Regardless of the nature of the experience of existing, any cognitive response to stimuli isn't deliberate or intentional, so regardless of whether or not we have the sentiment of free will, you can't rationally deny that in fact we do not have it. As an illusion, free will is subtle and powerful enough to be able to convince itself of its own existence.

I'm not talking about subjective experience, you can't argue about that. I'm talking about using the best tools we have available to come up with informed, objective, conclusions about ethical issues. Free will's lack of existence certainly has a bearing on how we should behave, and we shouldn't confuse the issue by bringing in each others nebulous subjective experiences of the subject

ure irl pic looks like vidya

>taking into account all we know now.
>implying we know anything
Stop deluding yourself.
>empiricism
Neurology is an absolute joke amongst the already ancient joke that is science.

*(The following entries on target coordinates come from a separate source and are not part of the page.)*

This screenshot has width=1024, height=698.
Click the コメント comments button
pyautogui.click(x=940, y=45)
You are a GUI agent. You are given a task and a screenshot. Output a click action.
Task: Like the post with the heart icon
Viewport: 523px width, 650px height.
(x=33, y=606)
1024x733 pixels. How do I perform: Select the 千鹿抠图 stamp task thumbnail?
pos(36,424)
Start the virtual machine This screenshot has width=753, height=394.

In addition, you're forgetting Christian compatibilism.

It's not like empiricists know anything about Christianity though, too busy stroking their overgrown ego.
Nice assumptions, very logical.

1. user is a massive jerkoff
2. Most men jerk off
3. Ergo, literally everything, including user's mindhappenings, is just divine/cosmic and mental jerk off.

This argument I just made up honestly has more rigour than your aimless mess.

Freedom is a meme, people are happier when they are told what to do.

But you are reducing the entire experience of existing to some motor function. It is exactly on the most complete and full experience of you as you is there free will.
We are faced with physical limitations of reality but our existence is not causal because causality is a result of sense precpetion wich is only a subset of the full human existence.
Yes, reality as observed by us is causal but our reality of existence which is no less real is not causal since it is not obsevd or observable but is its own self determinator.

The fact we observe reality and frame it causaly does not mean we are causal. The fact that when i walk into a wall i bump into it does not mean my existence as myself is causal, only that the way i structure reality through percpetion and analysis is causal.